■ TASK BRIEF: Copy every entry below verbatim, except for images.
---------- DATASET EXTRACT ----------
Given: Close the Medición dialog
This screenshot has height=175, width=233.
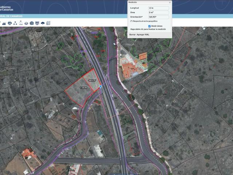Looking at the screenshot, I should (170, 2).
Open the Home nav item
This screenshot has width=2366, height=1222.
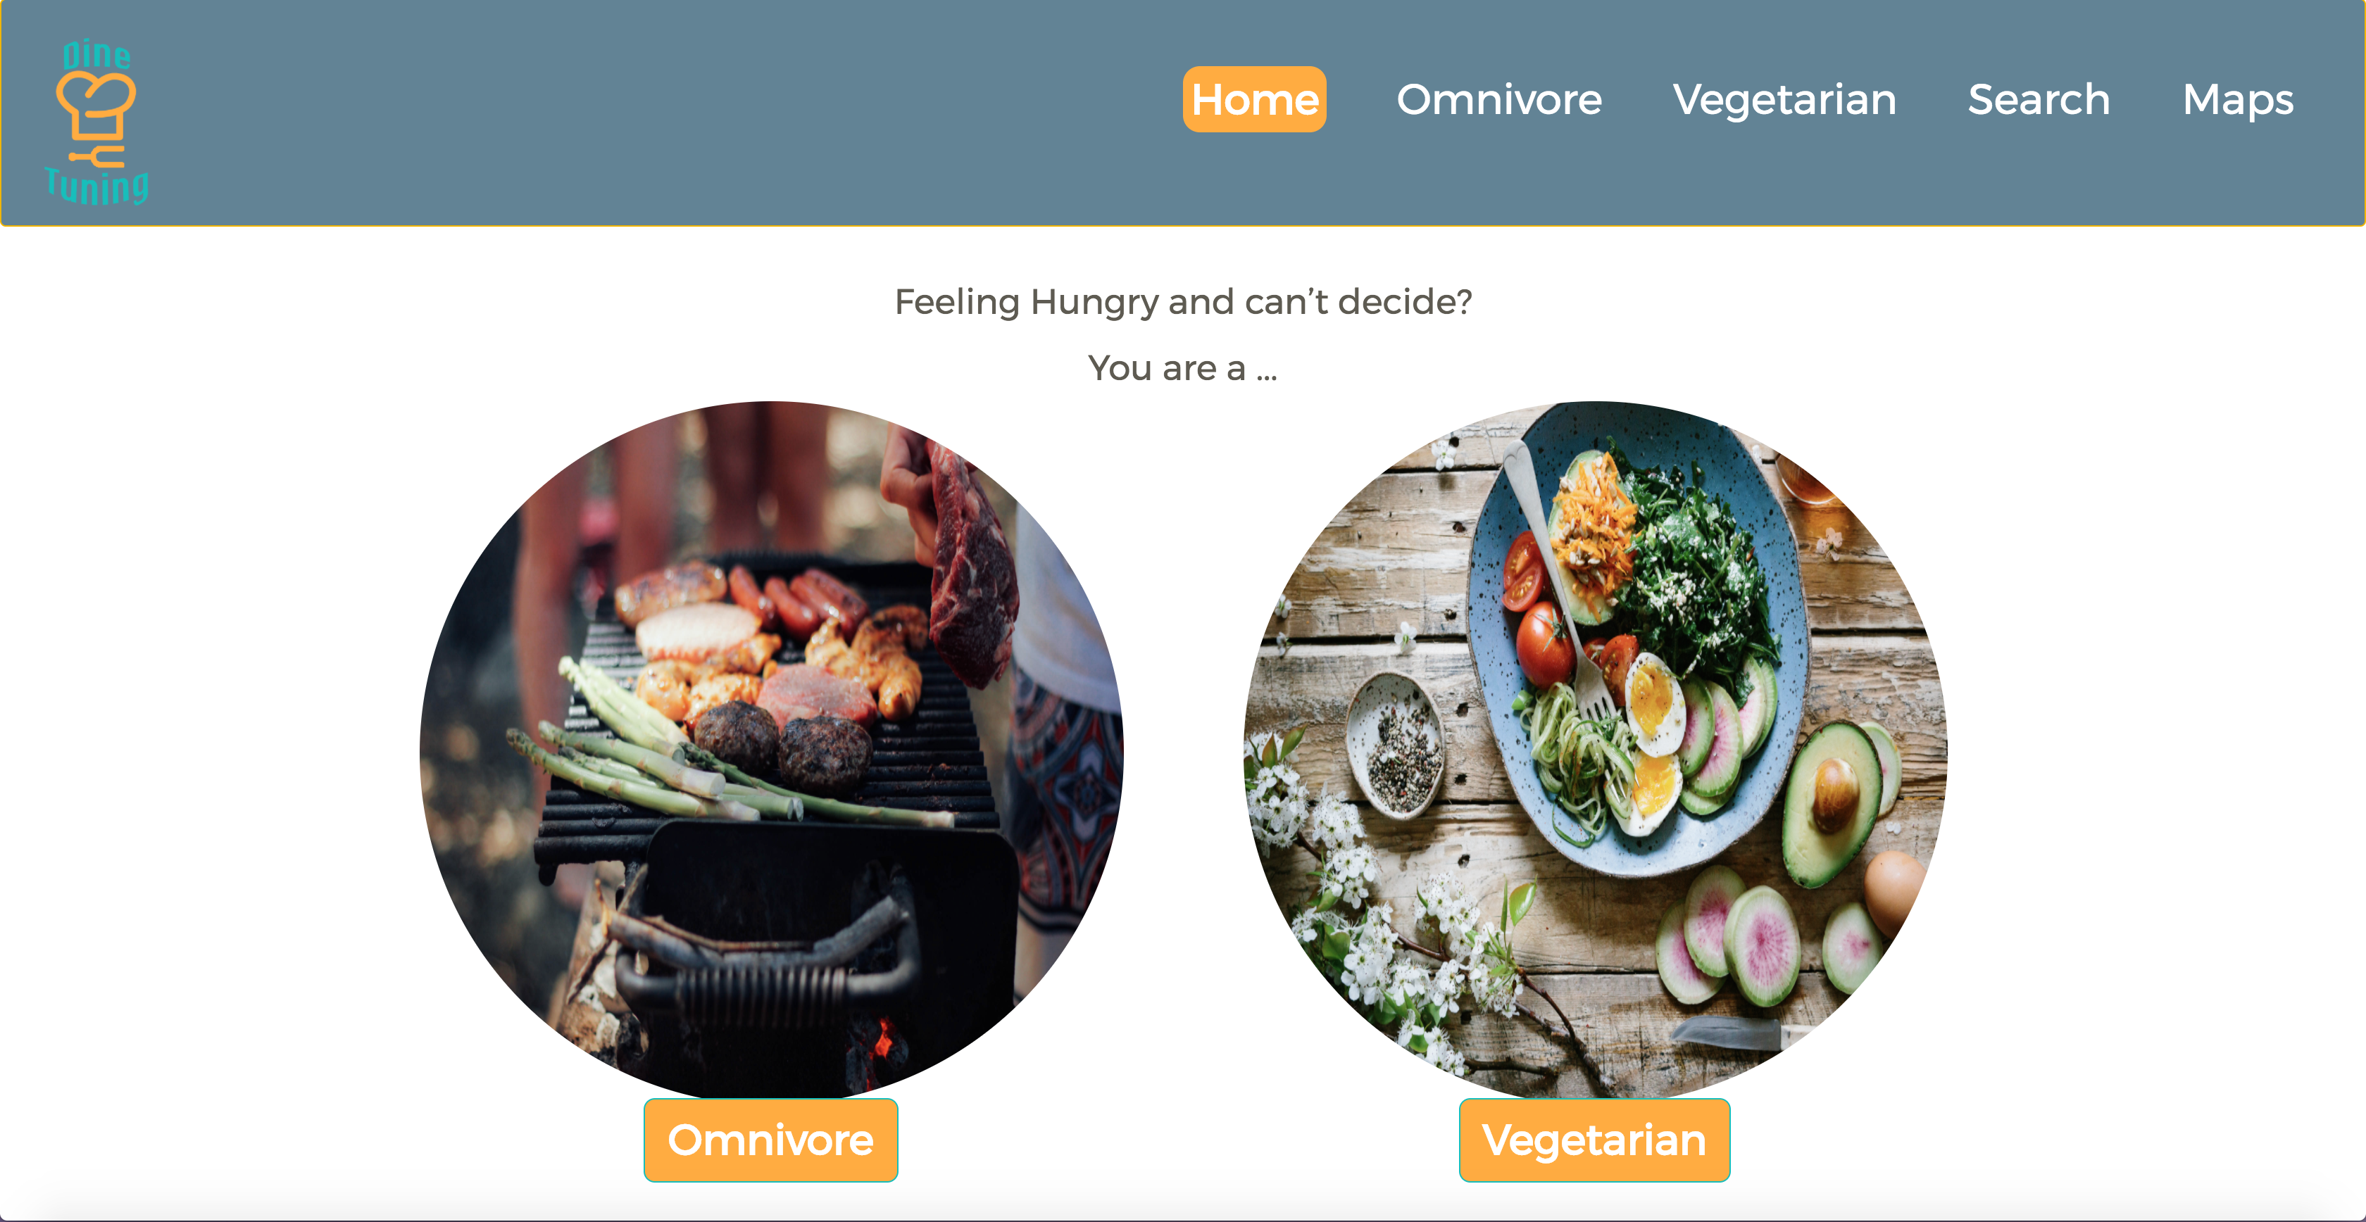coord(1255,99)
----------
■ ANSWER FOR THIS EXERCISE:
Given: Close the Medición dialog
This screenshot has height=175, width=233.
Looking at the screenshot, I should (170, 2).
Open the Home nav item
This screenshot has width=2366, height=1222.
coord(1255,99)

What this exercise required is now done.